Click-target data
::::

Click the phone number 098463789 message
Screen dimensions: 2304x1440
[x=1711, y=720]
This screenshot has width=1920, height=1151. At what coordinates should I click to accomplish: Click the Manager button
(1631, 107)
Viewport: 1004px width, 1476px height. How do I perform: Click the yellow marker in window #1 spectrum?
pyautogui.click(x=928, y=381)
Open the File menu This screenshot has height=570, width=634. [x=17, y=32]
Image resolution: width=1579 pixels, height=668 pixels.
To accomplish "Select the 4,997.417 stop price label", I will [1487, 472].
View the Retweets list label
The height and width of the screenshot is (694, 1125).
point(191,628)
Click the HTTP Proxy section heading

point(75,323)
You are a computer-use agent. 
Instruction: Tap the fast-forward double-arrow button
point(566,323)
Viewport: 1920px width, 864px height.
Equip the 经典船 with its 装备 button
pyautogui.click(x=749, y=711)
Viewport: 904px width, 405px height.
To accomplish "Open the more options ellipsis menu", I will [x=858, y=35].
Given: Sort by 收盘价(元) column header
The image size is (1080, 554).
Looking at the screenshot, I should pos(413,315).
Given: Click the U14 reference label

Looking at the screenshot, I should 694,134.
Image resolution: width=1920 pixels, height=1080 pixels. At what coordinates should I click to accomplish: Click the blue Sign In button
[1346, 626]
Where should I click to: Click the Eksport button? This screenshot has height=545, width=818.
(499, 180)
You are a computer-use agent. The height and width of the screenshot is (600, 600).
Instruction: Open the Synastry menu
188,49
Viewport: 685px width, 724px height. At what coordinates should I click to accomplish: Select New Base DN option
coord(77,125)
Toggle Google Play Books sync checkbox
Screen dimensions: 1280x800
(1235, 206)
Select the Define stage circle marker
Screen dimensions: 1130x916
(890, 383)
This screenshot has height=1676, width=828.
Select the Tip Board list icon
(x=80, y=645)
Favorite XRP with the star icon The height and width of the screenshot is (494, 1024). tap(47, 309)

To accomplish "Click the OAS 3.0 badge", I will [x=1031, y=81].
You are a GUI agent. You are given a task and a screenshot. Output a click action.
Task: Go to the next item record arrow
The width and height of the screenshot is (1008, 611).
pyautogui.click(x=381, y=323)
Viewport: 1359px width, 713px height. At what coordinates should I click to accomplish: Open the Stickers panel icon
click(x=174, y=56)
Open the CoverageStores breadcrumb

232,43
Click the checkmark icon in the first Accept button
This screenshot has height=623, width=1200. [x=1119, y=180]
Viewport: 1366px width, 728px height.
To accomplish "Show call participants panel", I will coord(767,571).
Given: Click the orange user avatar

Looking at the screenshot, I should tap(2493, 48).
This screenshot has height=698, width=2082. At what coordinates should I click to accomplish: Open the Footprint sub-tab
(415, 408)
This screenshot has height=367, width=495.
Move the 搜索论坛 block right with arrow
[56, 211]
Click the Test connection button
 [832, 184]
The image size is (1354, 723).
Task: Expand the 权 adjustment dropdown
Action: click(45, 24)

::::

▶ **Your instructions**
Reproduce every line of the records above without changing a single character.

▶ **Full response**
Click the phone number 098463789 message
Screen dimensions: 2304x1440
[x=1711, y=720]
This screenshot has width=1920, height=1151. At what coordinates should I click to accomplish: Click the Manager button
(1631, 107)
Viewport: 1004px width, 1476px height. How do I perform: Click the yellow marker in window #1 spectrum?
pyautogui.click(x=928, y=381)
Open the File menu This screenshot has height=570, width=634. [x=17, y=32]
Image resolution: width=1579 pixels, height=668 pixels.
To accomplish "Select the 4,997.417 stop price label", I will [1487, 472].
View the Retweets list label
The height and width of the screenshot is (694, 1125).
point(191,628)
Click the HTTP Proxy section heading

point(75,323)
You are a computer-use agent. 
Instruction: Tap the fast-forward double-arrow button
point(566,323)
Viewport: 1920px width, 864px height.
Equip the 经典船 with its 装备 button
pyautogui.click(x=749, y=711)
Viewport: 904px width, 405px height.
To accomplish "Open the more options ellipsis menu", I will [x=858, y=35].
Given: Sort by 收盘价(元) column header
The image size is (1080, 554).
Looking at the screenshot, I should pos(413,315).
Given: Click the U14 reference label

Looking at the screenshot, I should 694,134.
Image resolution: width=1920 pixels, height=1080 pixels. At what coordinates should I click to accomplish: Click the blue Sign In button
[1346, 626]
Where should I click to: Click the Eksport button? This screenshot has height=545, width=818.
(499, 180)
You are a computer-use agent. The height and width of the screenshot is (600, 600).
Instruction: Open the Synastry menu
188,49
Viewport: 685px width, 724px height. At what coordinates should I click to accomplish: Select New Base DN option
coord(77,125)
Toggle Google Play Books sync checkbox
Screen dimensions: 1280x800
(1235, 206)
Select the Define stage circle marker
Screen dimensions: 1130x916
(890, 383)
This screenshot has height=1676, width=828.
Select the Tip Board list icon
(x=80, y=645)
Favorite XRP with the star icon The height and width of the screenshot is (494, 1024). tap(47, 309)

To accomplish "Click the OAS 3.0 badge", I will [x=1031, y=81].
You are a GUI agent. You are given a task and a screenshot. Output a click action.
Task: Go to the next item record arrow
The width and height of the screenshot is (1008, 611).
pyautogui.click(x=381, y=323)
Viewport: 1359px width, 713px height. At what coordinates should I click to accomplish: Open the Stickers panel icon
click(x=174, y=56)
Open the CoverageStores breadcrumb

232,43
Click the checkmark icon in the first Accept button
This screenshot has height=623, width=1200. [x=1119, y=180]
Viewport: 1366px width, 728px height.
To accomplish "Show call participants panel", I will coord(767,571).
Given: Click the orange user avatar

Looking at the screenshot, I should tap(2493, 48).
This screenshot has height=698, width=2082. At what coordinates should I click to accomplish: Open the Footprint sub-tab
(415, 408)
This screenshot has height=367, width=495.
Move the 搜索论坛 block right with arrow
[56, 211]
Click the Test connection button
 [832, 184]
The image size is (1354, 723).
Task: Expand the 权 adjustment dropdown
Action: click(45, 24)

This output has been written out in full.